For the records that follow, please set down exactly the lines between the one holding "Click the search magnifier button" and the one holding "has width=459, height=459.", inclusive, and only those.

|---|

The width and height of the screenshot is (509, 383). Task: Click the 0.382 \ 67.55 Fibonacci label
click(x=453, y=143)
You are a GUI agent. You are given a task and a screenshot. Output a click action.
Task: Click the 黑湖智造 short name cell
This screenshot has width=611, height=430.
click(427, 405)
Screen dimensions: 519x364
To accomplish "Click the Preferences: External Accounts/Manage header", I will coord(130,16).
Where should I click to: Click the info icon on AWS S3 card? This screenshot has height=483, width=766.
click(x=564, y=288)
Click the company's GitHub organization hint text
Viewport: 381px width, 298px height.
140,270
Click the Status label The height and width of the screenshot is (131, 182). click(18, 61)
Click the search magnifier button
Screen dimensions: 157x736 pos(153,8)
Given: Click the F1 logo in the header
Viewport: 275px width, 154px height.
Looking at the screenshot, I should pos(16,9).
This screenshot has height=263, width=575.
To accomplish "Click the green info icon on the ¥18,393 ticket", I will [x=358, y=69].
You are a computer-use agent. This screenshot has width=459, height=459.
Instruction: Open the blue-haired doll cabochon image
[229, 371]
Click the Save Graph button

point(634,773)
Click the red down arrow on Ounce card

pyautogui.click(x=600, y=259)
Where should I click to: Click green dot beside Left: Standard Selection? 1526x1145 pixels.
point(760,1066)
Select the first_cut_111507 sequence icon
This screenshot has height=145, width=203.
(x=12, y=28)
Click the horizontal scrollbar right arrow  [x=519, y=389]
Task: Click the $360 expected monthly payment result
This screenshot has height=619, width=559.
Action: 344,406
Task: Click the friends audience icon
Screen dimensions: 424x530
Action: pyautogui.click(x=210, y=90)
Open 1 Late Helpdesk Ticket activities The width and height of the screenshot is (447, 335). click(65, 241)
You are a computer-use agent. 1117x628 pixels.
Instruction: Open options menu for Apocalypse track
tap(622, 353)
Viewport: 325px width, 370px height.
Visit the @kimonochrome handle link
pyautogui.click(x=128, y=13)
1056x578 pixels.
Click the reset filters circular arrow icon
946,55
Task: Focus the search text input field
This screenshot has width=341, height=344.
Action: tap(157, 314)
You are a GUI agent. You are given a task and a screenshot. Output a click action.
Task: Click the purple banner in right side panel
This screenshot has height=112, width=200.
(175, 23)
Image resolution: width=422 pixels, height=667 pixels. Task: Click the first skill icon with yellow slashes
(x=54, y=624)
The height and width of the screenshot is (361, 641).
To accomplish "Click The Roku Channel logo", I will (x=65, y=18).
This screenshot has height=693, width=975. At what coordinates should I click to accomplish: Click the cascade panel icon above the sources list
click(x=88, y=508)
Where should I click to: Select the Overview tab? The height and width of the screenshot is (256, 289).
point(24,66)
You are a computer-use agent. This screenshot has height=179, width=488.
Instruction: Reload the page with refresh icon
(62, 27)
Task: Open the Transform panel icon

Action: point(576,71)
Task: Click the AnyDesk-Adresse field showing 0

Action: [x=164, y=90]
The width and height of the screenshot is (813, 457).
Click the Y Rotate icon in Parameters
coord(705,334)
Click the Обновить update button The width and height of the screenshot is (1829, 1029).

|---|

=== Response for this exercise ===
Click the search magnifier button
Screen dimensions: 157x736 pos(153,8)
Given: Click the F1 logo in the header
Viewport: 275px width, 154px height.
Looking at the screenshot, I should pos(16,9).
This screenshot has height=263, width=575.
To accomplish "Click the green info icon on the ¥18,393 ticket", I will [x=358, y=69].
You are a computer-use agent. This screenshot has width=459, height=459.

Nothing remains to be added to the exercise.